[[ Extracted entries open ]]
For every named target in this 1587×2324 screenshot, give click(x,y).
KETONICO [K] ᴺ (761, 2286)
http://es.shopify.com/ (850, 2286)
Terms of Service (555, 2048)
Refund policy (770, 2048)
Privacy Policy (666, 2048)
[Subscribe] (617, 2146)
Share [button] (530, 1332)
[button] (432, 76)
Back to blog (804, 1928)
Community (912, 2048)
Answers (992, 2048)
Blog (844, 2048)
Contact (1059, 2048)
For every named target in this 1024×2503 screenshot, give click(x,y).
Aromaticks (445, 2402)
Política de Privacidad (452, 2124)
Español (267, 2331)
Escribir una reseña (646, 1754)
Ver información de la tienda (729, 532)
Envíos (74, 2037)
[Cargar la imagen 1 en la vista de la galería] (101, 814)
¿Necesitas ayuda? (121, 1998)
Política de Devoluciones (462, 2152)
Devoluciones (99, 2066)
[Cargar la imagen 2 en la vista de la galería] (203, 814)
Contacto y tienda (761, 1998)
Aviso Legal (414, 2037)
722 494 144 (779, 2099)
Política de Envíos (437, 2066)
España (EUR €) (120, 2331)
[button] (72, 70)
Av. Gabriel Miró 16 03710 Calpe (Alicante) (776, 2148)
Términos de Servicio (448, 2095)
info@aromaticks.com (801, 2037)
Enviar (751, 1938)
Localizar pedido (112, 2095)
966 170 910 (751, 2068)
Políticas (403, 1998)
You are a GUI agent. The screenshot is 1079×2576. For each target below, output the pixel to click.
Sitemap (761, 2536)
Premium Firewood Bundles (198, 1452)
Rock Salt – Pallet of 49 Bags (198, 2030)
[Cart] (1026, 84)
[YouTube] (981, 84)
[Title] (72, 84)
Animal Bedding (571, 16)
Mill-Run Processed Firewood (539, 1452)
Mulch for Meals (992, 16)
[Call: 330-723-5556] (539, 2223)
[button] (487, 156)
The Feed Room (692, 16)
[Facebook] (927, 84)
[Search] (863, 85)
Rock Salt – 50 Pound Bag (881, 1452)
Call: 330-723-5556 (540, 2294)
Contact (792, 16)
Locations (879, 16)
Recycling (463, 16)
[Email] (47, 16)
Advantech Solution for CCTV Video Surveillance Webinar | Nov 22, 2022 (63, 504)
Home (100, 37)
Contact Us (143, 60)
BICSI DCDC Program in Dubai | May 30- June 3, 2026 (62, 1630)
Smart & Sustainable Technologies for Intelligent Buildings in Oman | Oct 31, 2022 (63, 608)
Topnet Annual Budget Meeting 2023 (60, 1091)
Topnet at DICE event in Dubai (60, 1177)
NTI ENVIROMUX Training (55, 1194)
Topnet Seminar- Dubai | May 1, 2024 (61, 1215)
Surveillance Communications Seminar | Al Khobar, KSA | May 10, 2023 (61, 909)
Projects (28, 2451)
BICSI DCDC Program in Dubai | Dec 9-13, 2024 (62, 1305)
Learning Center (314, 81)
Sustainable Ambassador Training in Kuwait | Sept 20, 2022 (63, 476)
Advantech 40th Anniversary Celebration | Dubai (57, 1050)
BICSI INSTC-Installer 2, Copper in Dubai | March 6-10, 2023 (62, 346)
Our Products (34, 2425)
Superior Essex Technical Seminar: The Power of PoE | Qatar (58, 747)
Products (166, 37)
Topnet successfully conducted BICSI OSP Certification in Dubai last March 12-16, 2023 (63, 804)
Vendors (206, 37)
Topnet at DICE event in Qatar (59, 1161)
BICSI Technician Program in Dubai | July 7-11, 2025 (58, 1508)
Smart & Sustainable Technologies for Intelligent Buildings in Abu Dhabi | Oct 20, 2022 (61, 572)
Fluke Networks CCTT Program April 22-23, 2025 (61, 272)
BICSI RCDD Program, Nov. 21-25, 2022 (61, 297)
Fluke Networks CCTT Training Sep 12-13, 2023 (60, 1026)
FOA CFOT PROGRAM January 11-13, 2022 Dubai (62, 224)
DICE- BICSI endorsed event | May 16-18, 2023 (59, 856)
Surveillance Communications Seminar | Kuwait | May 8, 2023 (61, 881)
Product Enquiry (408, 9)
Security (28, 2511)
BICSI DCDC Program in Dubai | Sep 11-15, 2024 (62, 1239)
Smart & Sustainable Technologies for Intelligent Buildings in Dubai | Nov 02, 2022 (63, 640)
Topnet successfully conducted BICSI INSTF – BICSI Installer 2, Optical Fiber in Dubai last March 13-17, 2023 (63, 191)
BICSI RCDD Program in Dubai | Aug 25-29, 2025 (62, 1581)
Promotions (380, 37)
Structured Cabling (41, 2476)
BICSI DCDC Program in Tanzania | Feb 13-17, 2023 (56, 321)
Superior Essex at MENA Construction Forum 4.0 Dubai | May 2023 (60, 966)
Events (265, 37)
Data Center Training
[[ Extracted entries closed ]]
§ Try it
Within the material above, the line with "Topnet at DICE event in Dubai (60, 1177)" opens the range and the line with "Sustainable Ambassador Training" closes it; reproduce that range word for word.

§ Answer space
Topnet at DICE event in Dubai (60, 1177)
NTI ENVIROMUX Training (55, 1194)
Topnet Seminar- Dubai | May 1, 2024 (61, 1215)
Surveillance Communications Seminar | Al Khobar, KSA | May 10, 2023 (61, 909)
Projects (28, 2451)
BICSI DCDC Program in Dubai | Dec 9-13, 2024 (62, 1305)
Learning Center (314, 81)
Sustainable Ambassador Training in Kuwait | Sept 20, 2022 (63, 476)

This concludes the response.